The Great Fire: How LeBron James and Miami Shaped the New NBA

Commentary7 years ago4 min readGiancarlo Navas

There is a Roman legend of the Great Fire which burned down over half of the empire’s capital. History blames Emperor Nero for the disaster, claiming he caused the fire so that Rome could be rebuilt as he wanted. They say Nero played music as his city burned.

The lesson to be learned from Nero’s legend is that ultimately power wins. No matter the deranged or the benevolent. The groundbreaking or pioneering. Nero set out to change the literal landscape of Rome and did so by first burning it to the ground.

The NBA is a different league than it was six years ago. Kobe won his fifth title with a pair of seven-footers in the front court. Now the reigning champion is the undisputed King of basketball, and perhaps, all of American sports. LeBron James won with small ball principles and a mercenary mentality. He chose where he wanted to play and who he wanted to play with. It was all on his terms. This wasn’t how the NBA was before, and the reason for this paradigm shift is him alone. But to do it, he had to burn the former construct all to the ground.

LeBron left his hometown team in the summer of 2010 in pursuit of championships by any means necessary. He formed a super team in Miami with one of the few people who might have been his equal and another perennial all-star. This was when LeBron lit the match of his Great Fire. Since then, the league has been chasing him.
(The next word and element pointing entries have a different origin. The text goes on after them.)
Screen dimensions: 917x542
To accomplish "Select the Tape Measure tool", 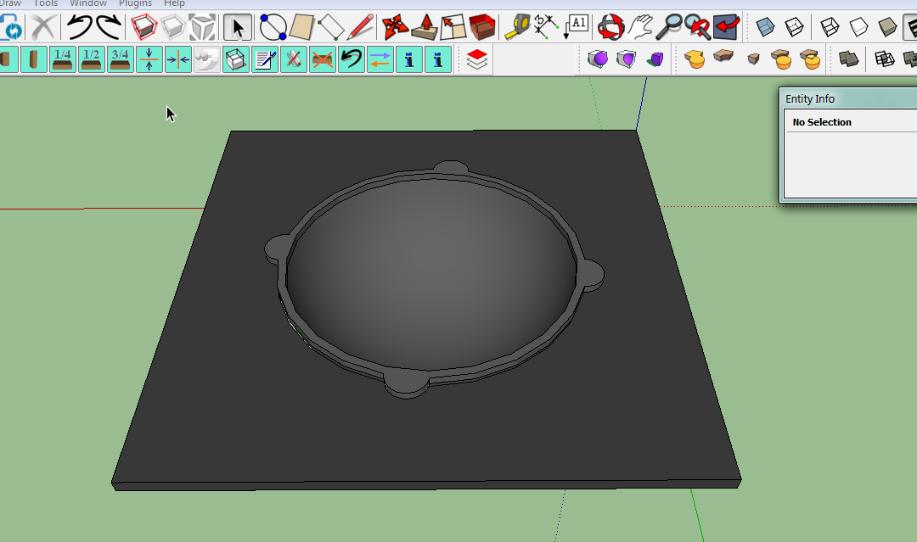I will [516, 28].
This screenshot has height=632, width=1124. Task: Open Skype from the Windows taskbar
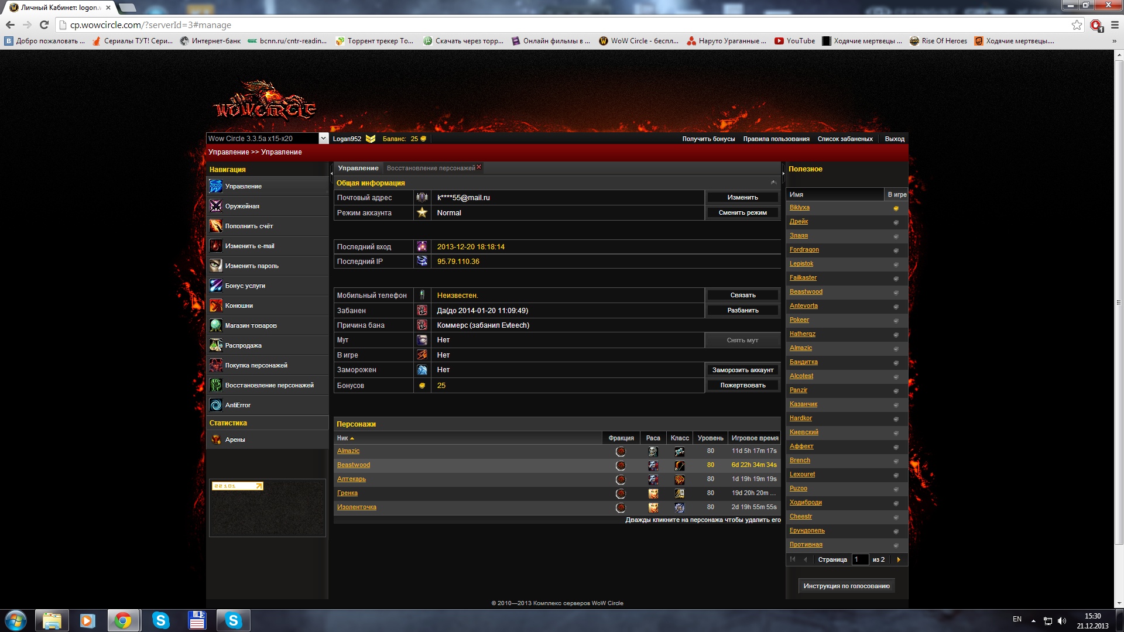[x=161, y=620]

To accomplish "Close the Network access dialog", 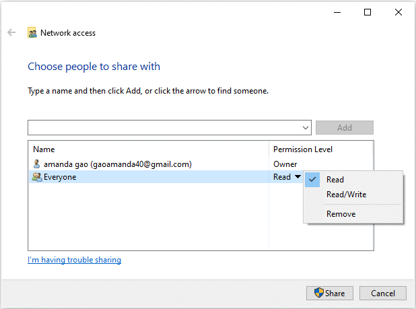I will (x=398, y=12).
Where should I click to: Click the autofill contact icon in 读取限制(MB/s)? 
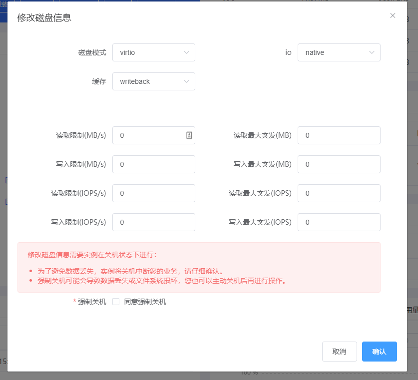[x=189, y=135]
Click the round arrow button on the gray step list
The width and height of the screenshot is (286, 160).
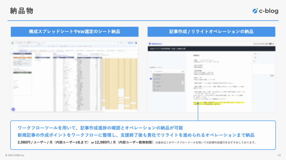(x=183, y=82)
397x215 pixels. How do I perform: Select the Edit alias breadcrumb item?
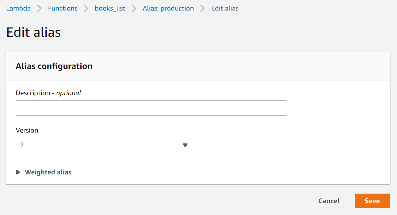[225, 8]
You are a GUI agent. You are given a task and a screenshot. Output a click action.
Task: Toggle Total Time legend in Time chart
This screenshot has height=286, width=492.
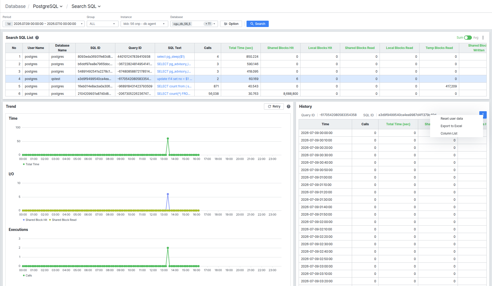click(31, 164)
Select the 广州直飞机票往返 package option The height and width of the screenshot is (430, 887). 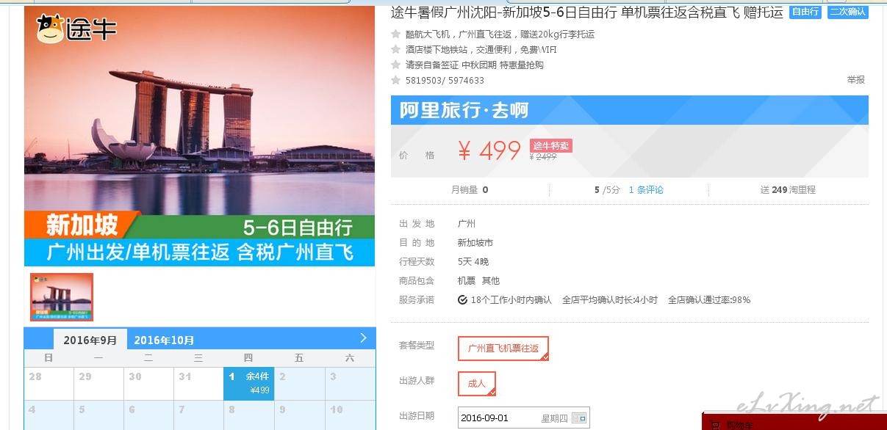tap(503, 349)
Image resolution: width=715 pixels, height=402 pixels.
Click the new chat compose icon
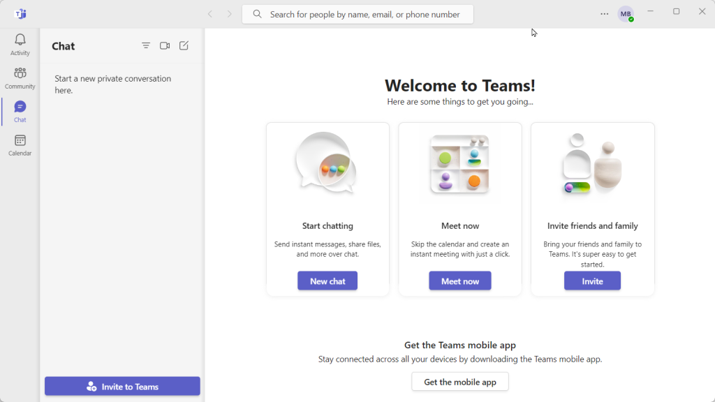(184, 45)
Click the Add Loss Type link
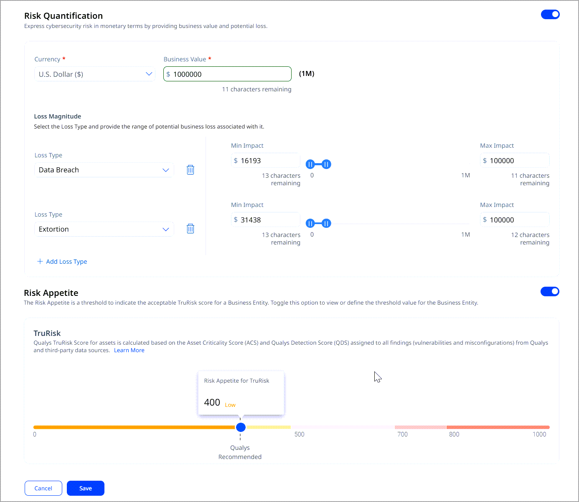Viewport: 579px width, 502px height. [x=66, y=262]
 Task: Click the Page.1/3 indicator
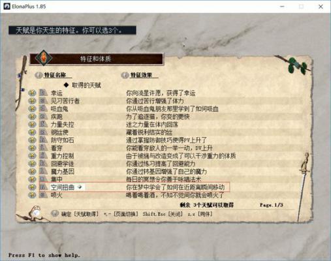tap(272, 205)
The Bulls of that era were built to match them and failed. The Pacers were built to counter them and failed. The Knicks were built to mirror them and failed. The Nets were built to rival them and failed. The Warriors, as presently built, are his lasting legacy. The accepted construction of loyalty to a single organization was challenged. LeBron gave players empowerment. He left comfort and failure for a pressure cooker of success and was validated for it. Twice.

He went to Cleveland and had Andrew Wiggins moved for a win-now piece in Kevin Love. He joined Kyrie Irving and started yet another super team. Again, he was validated. He did it beating the best basketball team I have ever seen.
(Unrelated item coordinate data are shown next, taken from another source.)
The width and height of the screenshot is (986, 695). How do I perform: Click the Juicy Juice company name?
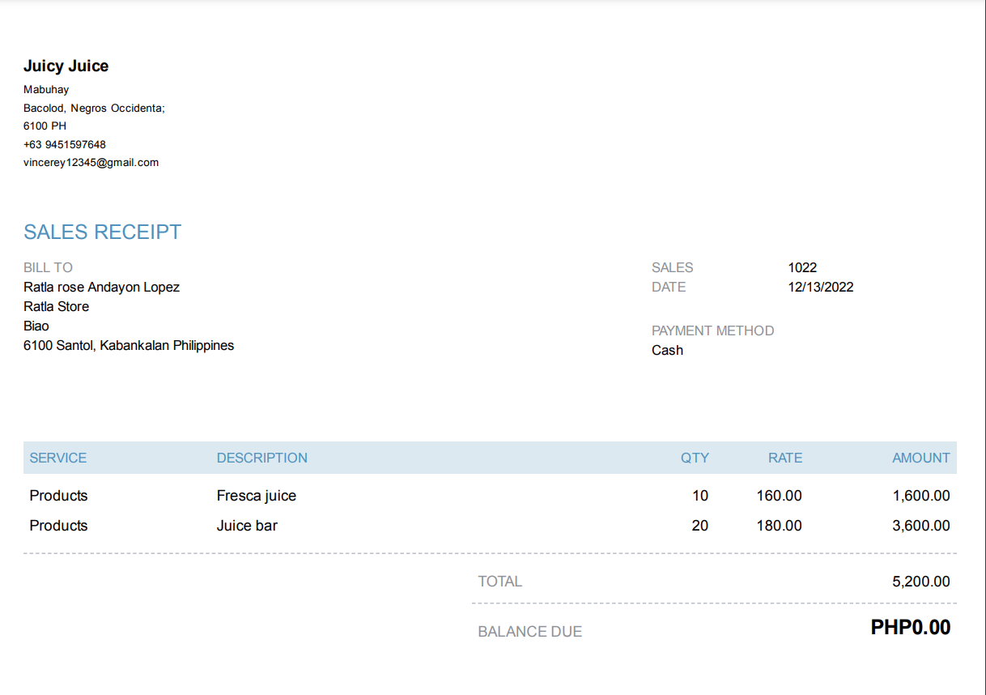66,66
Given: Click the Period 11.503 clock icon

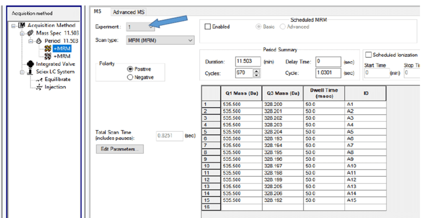Looking at the screenshot, I should click(41, 41).
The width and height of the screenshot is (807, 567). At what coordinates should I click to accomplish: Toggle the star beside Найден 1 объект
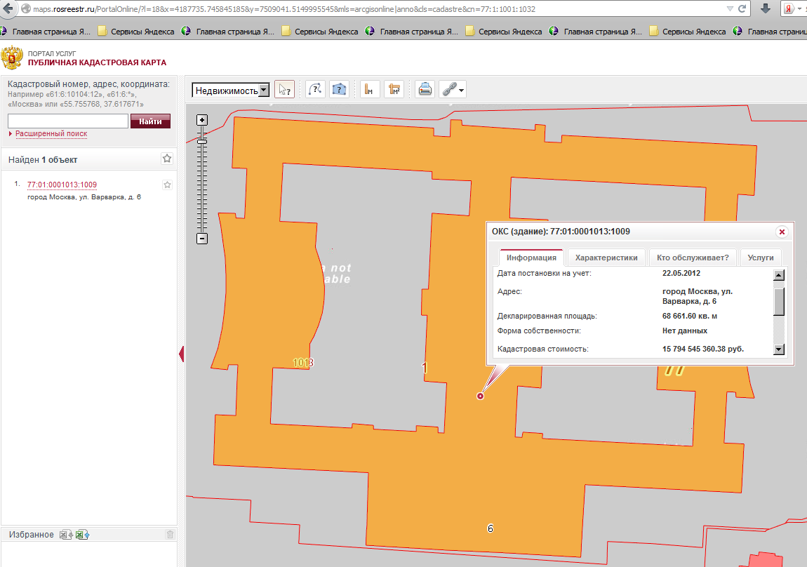click(167, 159)
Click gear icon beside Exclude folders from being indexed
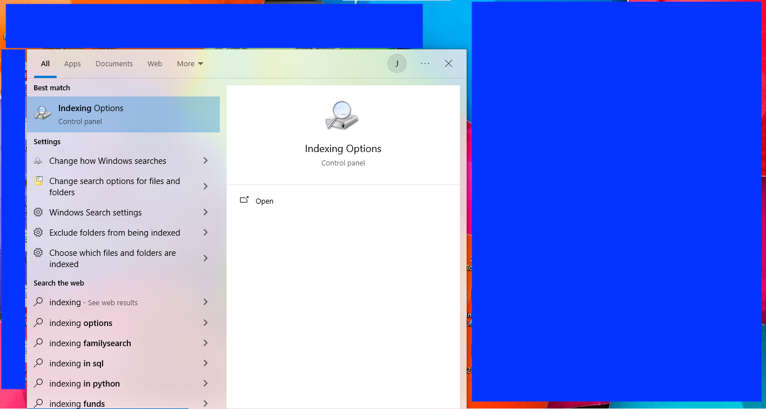Screen dimensions: 766x409 point(38,232)
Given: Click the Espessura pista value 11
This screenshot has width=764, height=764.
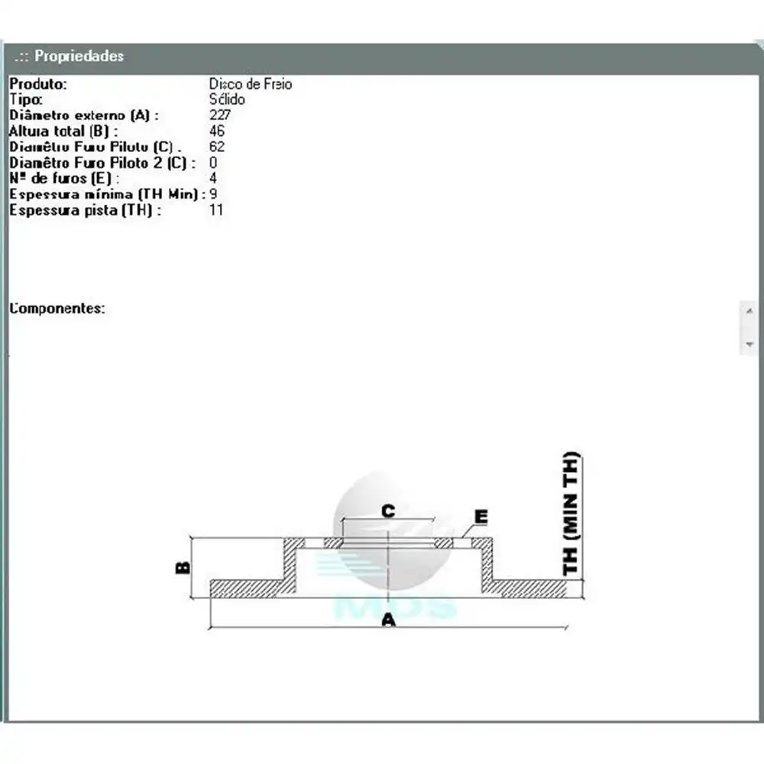Looking at the screenshot, I should (x=216, y=209).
The league is a changed place. Players are leaving franchises that they have grown with for winning opportunities. Free agency is an event like it’s never been before. Star players, the ones that matter, make threats to leave teams and often do. They hold the power. They hold all the leverage. This sense of player empowerment didn’t exist before LeBron James.

Playing in Miami, he was hated. When the HEAT started 9-8, the country laughed. When LeBron had cramps against the Spurs, he was relentlessly made fun of. That HEAT team was covered and dissected in a way none of us have seen—all stemmed from hatred and jealousy for no good reason. The public did moral gymnastics to justify their disdain, claiming it was “how he did it,” or they didn’t like the idea of super teams. Now? It’s the norm.

The Warriors and the Cavs of present day aren’t covered like the HEAT were. When Cleveland started off slow and lost in the Finals, there was an extension of empathy that Miami was never given. When the Warriors lost their first game to the Spurs this season, the coverage was nothing like the HEAT’s first loss to the Celtics in 2010. This week, LeBron was doing the Water Bottle Challenge on the bench during a blowout and it was received with general positivity. Of course, it has its polarity, but had that happened in Miami? It probably leads Good Morning America, and hyperbole aside, that’s the space that team lived in.

LeBron burned the NBA down to make this possible. By getting himself charred and burned in the flames of envy and irrationality, LeBron burned down the NBA we once knew. By coming to Miami he sparked the change that engulfed everything. LeBron has rebuilt it the way he wanted, giving players the power and agency they wanted but could never get. And as the NBA burned, much like emperor Nero, the King played his own music. Winning three titles and having been to six-consecutive Finals.